>>>>

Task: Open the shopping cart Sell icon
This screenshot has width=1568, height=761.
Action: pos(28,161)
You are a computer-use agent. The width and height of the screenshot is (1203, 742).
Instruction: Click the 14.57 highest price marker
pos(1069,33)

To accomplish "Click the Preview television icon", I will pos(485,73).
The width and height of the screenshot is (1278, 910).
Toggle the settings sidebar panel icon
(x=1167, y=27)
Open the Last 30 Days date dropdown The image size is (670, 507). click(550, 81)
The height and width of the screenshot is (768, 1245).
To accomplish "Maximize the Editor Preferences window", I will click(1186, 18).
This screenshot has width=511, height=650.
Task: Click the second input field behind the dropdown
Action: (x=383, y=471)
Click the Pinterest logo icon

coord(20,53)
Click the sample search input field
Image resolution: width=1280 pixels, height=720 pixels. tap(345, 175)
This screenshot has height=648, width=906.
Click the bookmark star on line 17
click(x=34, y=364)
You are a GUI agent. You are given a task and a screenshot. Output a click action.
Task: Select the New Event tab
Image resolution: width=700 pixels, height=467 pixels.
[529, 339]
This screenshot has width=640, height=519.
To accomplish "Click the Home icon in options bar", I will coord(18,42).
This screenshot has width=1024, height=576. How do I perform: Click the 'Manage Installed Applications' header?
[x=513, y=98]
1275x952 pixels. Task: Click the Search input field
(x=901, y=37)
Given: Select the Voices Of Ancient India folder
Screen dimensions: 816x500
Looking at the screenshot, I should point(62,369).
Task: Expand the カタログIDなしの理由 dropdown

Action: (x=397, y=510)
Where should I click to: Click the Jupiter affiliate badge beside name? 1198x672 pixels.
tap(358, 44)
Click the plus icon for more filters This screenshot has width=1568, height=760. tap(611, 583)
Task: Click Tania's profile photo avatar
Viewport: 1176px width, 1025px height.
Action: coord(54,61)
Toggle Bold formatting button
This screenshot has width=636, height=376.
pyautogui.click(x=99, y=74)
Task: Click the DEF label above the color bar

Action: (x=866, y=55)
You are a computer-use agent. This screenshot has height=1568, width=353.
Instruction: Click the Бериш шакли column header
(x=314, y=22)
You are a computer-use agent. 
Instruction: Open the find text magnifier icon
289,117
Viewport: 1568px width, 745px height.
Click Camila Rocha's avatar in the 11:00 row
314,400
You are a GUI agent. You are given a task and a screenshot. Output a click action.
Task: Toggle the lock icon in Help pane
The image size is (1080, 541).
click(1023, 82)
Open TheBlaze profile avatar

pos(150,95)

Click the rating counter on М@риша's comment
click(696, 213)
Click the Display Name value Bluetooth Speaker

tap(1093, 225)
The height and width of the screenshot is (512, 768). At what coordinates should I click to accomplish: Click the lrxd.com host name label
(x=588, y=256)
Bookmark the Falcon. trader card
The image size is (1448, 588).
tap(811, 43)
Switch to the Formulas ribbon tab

<<<<

:: TASK GOAL ::
Reproduce the entries exactly, but only from their first line to the line holding "This screenshot has width=640, height=519.", with that last line kept.

:: TASK RESPONSE ::
Task: Open the shopping cart Sell icon
This screenshot has width=1568, height=761.
Action: pos(28,161)
You are a computer-use agent. The width and height of the screenshot is (1203, 742).
Instruction: Click the 14.57 highest price marker
pos(1069,33)

To accomplish "Click the Preview television icon", I will pos(485,73).
The width and height of the screenshot is (1278, 910).
Toggle the settings sidebar panel icon
(x=1167, y=27)
Open the Last 30 Days date dropdown The image size is (670, 507). click(550, 81)
The height and width of the screenshot is (768, 1245).
To accomplish "Maximize the Editor Preferences window", I will click(1186, 18).
This screenshot has width=511, height=650.
Task: Click the second input field behind the dropdown
Action: (x=383, y=471)
Click the Pinterest logo icon

coord(20,53)
Click the sample search input field
Image resolution: width=1280 pixels, height=720 pixels. tap(345, 175)
This screenshot has height=648, width=906.
Click the bookmark star on line 17
click(x=34, y=364)
You are a GUI agent. You are given a task and a screenshot. Output a click action.
Task: Select the New Event tab
Image resolution: width=700 pixels, height=467 pixels.
[529, 339]
This screenshot has width=640, height=519.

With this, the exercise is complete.